Maria Gabriela López Suárez

Doctora en Estudios Regionales por la Universidad Autónoma de Chiapas y Doctora en Dirección y Planificación del Turismo por la Universidad de Alicante. Docente investigadora en la Universidad Intercultural de Chiapas (UNICH). Es integrante  de la Red Internacional de Investigadores en Turismo, Desarrollo y Sustentabilidad (RITURDES), del Sistema Nacional de Investigadores (SNI), del Colectivo Fotográfico Tragameluz y del Colectivo Reminiscencia, este último aborda el tema de los feminicidios. Desde 2008 colabora en diferentes medios en Chiapas. Fue corresponsal en Chiapas de la Agencia Informativa Conacyt. Actualmente es productora del programa radiofónico de la UNICH, Los Colores de la Voz; colabora también en la Red de Comunicadores Boca de Polen. A.C.
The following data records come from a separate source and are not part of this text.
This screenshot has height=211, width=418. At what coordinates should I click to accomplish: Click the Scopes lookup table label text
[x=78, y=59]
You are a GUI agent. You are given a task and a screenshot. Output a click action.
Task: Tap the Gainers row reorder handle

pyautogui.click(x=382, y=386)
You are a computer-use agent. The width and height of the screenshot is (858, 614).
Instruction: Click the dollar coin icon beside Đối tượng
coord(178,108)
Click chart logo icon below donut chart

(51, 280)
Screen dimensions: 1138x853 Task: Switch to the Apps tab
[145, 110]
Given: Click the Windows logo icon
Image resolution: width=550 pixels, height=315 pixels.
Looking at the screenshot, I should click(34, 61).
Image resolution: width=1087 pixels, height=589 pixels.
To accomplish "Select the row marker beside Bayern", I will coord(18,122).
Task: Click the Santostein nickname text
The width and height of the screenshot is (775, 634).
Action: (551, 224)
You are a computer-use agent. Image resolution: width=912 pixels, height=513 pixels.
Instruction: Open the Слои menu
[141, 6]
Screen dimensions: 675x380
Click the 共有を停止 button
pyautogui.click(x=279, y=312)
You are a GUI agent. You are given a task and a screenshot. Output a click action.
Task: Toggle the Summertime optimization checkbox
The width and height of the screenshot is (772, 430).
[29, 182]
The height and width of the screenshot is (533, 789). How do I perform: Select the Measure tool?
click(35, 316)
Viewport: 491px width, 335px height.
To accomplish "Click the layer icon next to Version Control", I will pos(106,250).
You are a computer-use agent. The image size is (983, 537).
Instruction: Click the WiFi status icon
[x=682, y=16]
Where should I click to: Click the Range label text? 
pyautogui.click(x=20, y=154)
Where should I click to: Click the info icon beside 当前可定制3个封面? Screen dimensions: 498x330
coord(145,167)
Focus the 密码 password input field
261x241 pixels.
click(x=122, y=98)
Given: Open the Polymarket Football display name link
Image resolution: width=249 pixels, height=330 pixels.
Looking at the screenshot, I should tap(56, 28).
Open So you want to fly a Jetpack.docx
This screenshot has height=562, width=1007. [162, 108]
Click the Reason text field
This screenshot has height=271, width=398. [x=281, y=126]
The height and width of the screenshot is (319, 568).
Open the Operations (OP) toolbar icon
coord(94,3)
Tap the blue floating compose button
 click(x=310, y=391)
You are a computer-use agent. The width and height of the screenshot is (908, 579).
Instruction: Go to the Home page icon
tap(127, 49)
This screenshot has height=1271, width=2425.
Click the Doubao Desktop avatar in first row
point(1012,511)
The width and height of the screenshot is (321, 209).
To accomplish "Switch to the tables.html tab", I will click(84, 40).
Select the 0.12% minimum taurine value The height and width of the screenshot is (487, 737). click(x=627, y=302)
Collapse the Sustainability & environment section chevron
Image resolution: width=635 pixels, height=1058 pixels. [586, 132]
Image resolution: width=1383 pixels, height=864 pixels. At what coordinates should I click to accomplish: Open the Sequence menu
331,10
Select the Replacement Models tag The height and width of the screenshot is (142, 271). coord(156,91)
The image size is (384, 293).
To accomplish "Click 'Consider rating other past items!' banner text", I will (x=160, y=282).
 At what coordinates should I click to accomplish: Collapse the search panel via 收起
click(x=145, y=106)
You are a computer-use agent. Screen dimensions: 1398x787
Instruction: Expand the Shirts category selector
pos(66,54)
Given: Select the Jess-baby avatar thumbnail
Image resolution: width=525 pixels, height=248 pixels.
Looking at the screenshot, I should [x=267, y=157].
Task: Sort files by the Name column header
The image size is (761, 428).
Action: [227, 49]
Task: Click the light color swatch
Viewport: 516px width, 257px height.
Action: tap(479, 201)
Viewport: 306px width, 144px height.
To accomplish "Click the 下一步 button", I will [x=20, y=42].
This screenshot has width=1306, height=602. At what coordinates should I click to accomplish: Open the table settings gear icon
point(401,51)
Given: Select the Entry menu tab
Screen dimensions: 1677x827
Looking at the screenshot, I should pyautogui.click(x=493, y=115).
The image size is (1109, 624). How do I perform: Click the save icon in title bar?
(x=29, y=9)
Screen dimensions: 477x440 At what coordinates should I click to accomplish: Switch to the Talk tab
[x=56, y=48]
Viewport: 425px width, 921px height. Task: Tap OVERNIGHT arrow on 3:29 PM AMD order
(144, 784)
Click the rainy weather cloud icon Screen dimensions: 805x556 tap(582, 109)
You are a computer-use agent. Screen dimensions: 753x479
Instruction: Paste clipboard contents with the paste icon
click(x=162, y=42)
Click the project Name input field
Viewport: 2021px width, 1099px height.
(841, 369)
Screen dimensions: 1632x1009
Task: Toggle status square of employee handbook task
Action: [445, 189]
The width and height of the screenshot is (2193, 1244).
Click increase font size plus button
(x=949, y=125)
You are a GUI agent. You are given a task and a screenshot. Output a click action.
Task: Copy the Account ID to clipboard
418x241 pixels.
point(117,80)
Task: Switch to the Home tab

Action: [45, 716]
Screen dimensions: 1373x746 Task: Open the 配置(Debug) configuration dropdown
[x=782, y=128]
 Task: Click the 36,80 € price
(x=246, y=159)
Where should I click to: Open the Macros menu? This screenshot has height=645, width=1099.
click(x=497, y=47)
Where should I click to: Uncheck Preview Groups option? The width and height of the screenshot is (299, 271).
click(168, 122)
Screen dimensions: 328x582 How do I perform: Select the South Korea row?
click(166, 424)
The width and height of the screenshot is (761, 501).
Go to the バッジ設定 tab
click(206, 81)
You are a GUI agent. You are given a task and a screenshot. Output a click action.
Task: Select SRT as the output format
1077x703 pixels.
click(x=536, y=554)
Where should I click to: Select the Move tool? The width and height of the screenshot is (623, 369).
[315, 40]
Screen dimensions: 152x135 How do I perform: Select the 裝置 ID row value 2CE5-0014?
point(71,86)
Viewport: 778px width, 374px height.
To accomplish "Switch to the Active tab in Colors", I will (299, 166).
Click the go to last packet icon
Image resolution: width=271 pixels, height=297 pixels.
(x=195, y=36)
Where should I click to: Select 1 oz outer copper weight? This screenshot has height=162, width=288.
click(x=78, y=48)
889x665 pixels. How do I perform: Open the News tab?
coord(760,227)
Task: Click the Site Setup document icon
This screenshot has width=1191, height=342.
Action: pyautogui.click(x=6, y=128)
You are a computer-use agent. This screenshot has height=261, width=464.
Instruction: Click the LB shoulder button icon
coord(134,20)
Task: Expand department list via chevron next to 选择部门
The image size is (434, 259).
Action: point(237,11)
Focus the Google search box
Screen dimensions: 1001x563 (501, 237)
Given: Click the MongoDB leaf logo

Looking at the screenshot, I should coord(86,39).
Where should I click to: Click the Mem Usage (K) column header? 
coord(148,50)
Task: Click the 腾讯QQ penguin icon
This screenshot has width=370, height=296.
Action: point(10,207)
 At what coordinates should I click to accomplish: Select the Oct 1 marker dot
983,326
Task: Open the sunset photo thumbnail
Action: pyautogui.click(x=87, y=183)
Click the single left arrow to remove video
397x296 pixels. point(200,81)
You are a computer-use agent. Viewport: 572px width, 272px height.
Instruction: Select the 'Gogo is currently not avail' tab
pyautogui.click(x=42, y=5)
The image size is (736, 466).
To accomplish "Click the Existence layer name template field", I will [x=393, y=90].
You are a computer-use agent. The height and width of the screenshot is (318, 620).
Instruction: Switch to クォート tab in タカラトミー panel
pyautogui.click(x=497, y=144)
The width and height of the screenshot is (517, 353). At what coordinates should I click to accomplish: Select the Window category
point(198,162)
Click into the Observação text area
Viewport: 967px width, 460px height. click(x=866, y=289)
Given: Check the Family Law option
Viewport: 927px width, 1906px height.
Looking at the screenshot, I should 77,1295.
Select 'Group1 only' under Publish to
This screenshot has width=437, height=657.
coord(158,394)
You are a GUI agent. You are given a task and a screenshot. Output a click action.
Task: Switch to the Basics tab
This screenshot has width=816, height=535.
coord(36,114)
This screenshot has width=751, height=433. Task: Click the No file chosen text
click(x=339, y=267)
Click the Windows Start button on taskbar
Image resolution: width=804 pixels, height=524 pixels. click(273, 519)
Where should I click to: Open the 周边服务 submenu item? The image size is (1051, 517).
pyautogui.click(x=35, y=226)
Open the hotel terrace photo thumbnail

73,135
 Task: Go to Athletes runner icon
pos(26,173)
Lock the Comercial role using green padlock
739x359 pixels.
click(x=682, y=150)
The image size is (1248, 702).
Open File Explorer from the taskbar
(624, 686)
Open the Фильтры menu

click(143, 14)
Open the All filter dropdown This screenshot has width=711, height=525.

Voces ensortijadas 201. Reencuentro. María Gabriela López Suárez

                  Voces ensortijadas
                    Reencuentro
               María Gabriela López Suárez

El tiempo no cesaba de correr, el calendario iba pasando día tras día hasta que por fin llegó el anhelado puente vacacional que Ailén añoraba. Revisó las propuestas que tenía para esos tres días de descanso, visitar a su familia, compartir un par de días con sus amistades o con su novio, y en última instancia dar un paseo sola, a algún lugar cercano. Se le vino a la mente, ¿cuánto tiempo tenía de no dedicarse un espacio para ella? Había perdido la cuenta. Decidió por irse de paseo sola, en el fondo sabía que le vendría bien.
          Comenzó la selección de a qué lugar iría, le apeteció un lugar de clima cálido o templado. Finalmente, decidió ir a un pueblito que quedaba alrededor de 6 horas de donde ella vivía. No tenía a ninguna persona conocida ahí, sin embargo, buscó información en la red y halló datos suficientes para confirmar su decisión de dar el paseo. 
          Una de las cosas que más le costaba era llevar un equipaje ligero, se hizo el propósito de llevar solamente lo indispensable y ser práctica. En una mochila de dos hombros colocó lo que requería y para su asombro lo logró.
          Mientras se formaba para hacer fila y comprar el boleto a su destino se percató que tenía rato de no sentir ese cosquilleo en el cuerpo de cuando se viaja a un lugar nuevo. No demoró para subir al camión y emprender el recorrido.
           Se hospedó en un hostal céntrico, la calidez del personal y la atención en el servicio le brindaron confianza. En la recepción le otorgaron un tríptico  con un croquis que ubicaba los lugares más atractivos para conocer. Ailén tenía tanto tiempo de no tener un croquis impreso que le hizo sentir esa sensación grata de cuando se escribían cartas a mano. Fue marcando, con un lapicero, los lugares que visitaba.
           Mientras recorrió las calles percibió no solo los paisajes que la rodeaban, la arquitectura, la gente que iba y venía, las aves que volaban y hasta su sombra reflejada por los rayos del sol, sino también sintió la tranquilidad de sus pasos, recuperó su asombro por los escenarios nuevos y percibió una sensación que hace tiempo no tenía, estar a gusto consigo misma. Se rió de las veces que dio vueltas y volvió al mismo lugar, se agradeció por darse la oportunidad de escucharse, de caminar con su propio ritmo hacia donde quería, de dejarse llevar sin la presión del tiempo, de quedarse contemplado un bello ocaso con tonos color ocre y naranja mientras caminaba sobre una calle donde era la única persona que transitaba por ahí y sobre todo, de ser una grata compañía.
          Llegó el momento de regresar a casa. Volvió con una agradable sensación, ese viaje era justo el reencuentro que necesitaba con ella misma.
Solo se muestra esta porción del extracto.